#### TASK:
Return the material exactly. Every line must stay as it is.

#### MATERIAL SHOWN:

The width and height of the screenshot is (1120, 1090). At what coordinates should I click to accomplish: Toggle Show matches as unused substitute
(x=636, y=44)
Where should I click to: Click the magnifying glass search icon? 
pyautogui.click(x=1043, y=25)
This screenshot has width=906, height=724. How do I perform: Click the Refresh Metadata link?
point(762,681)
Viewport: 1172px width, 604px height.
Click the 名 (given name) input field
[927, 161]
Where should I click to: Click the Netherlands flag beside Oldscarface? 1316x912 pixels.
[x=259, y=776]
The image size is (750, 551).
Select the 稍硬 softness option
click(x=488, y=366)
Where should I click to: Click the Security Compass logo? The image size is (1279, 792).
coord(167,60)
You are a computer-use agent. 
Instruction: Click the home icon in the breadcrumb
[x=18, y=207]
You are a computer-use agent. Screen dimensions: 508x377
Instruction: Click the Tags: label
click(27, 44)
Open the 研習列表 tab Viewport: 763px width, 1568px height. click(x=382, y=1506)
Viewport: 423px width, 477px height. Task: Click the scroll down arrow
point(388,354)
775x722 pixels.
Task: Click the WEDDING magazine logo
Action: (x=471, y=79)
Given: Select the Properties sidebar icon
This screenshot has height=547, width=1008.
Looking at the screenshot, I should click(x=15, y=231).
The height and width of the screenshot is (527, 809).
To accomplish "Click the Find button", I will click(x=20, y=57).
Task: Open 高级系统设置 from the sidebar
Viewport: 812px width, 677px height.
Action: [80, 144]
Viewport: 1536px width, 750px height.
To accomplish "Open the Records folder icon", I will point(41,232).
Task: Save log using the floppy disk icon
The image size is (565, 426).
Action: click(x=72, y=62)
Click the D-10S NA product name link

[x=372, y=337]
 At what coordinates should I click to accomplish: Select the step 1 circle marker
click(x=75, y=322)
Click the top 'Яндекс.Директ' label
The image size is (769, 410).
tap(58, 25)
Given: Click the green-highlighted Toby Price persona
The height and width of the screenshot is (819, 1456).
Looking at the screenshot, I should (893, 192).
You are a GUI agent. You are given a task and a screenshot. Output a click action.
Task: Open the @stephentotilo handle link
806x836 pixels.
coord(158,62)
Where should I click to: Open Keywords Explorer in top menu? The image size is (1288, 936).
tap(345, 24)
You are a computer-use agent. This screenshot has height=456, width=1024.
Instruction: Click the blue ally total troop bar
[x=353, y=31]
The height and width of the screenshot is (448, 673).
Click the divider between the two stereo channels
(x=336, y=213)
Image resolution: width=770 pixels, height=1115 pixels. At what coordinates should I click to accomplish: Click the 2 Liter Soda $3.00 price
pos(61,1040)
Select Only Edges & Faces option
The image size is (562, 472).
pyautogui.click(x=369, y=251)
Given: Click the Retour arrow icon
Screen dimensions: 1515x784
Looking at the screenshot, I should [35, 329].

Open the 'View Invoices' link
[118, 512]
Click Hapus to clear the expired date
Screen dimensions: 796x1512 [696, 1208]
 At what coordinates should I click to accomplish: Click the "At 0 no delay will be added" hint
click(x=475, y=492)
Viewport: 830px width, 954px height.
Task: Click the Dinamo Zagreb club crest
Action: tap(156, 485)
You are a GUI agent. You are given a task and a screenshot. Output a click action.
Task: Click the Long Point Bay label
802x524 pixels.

#### ANSWER SECTION:
The width and height of the screenshot is (1120, 1090). At what coordinates should I click to accomplish: Toggle Show matches as unused substitute
(x=636, y=44)
Where should I click to: Click the magnifying glass search icon? 
pyautogui.click(x=1043, y=25)
This screenshot has width=906, height=724. How do I perform: Click the Refresh Metadata link?
point(762,681)
Viewport: 1172px width, 604px height.
Click the 名 (given name) input field
[927, 161]
Where should I click to: Click the Netherlands flag beside Oldscarface? 1316x912 pixels.
[x=259, y=776]
The image size is (750, 551).
Select the 稍硬 softness option
click(x=488, y=366)
Where should I click to: Click the Security Compass logo? The image size is (1279, 792).
coord(167,60)
You are a computer-use agent. 
Instruction: Click the home icon in the breadcrumb
[x=18, y=207]
You are a computer-use agent. Screen dimensions: 508x377
Instruction: Click the Tags: label
click(27, 44)
Open the 研習列表 tab Viewport: 763px width, 1568px height. click(x=382, y=1506)
Viewport: 423px width, 477px height. Task: Click the scroll down arrow
point(388,354)
775x722 pixels.
Task: Click the WEDDING magazine logo
Action: (x=471, y=79)
Given: Select the Properties sidebar icon
This screenshot has height=547, width=1008.
Looking at the screenshot, I should click(x=15, y=231).
The height and width of the screenshot is (527, 809).
To accomplish "Click the Find button", I will click(x=20, y=57).
Task: Open 高级系统设置 from the sidebar
Viewport: 812px width, 677px height.
Action: [80, 144]
Viewport: 1536px width, 750px height.
To accomplish "Open the Records folder icon", I will point(41,232).
Task: Save log using the floppy disk icon
The image size is (565, 426).
Action: click(x=72, y=62)
Click the D-10S NA product name link

[x=372, y=337]
 At what coordinates should I click to accomplish: Select the step 1 circle marker
click(x=75, y=322)
Click the top 'Яндекс.Директ' label
The image size is (769, 410).
tap(58, 25)
Given: Click the green-highlighted Toby Price persona
The height and width of the screenshot is (819, 1456).
Looking at the screenshot, I should (893, 192).
You are a GUI agent. You are given a task and a screenshot. Output a click action.
Task: Open the @stephentotilo handle link
806x836 pixels.
coord(158,62)
Where should I click to: Open Keywords Explorer in top menu? The image size is (1288, 936).
tap(345, 24)
You are a computer-use agent. This screenshot has height=456, width=1024.
Instruction: Click the blue ally total troop bar
[x=353, y=31]
The height and width of the screenshot is (448, 673).
Click the divider between the two stereo channels
(x=336, y=213)
Image resolution: width=770 pixels, height=1115 pixels. At what coordinates should I click to accomplish: Click the 2 Liter Soda $3.00 price
pos(61,1040)
Select Only Edges & Faces option
The image size is (562, 472).
pyautogui.click(x=369, y=251)
Given: Click the Retour arrow icon
Screen dimensions: 1515x784
Looking at the screenshot, I should [35, 329].

Open the 'View Invoices' link
[118, 512]
Click Hapus to clear the expired date
Screen dimensions: 796x1512 [696, 1208]
 At what coordinates should I click to accomplish: Click the "At 0 no delay will be added" hint
click(x=475, y=492)
Viewport: 830px width, 954px height.
Task: Click the Dinamo Zagreb club crest
Action: tap(156, 485)
You are a GUI agent. You are given a task and a screenshot. Output a click action.
Task: Click the Long Point Bay label
802x524 pixels.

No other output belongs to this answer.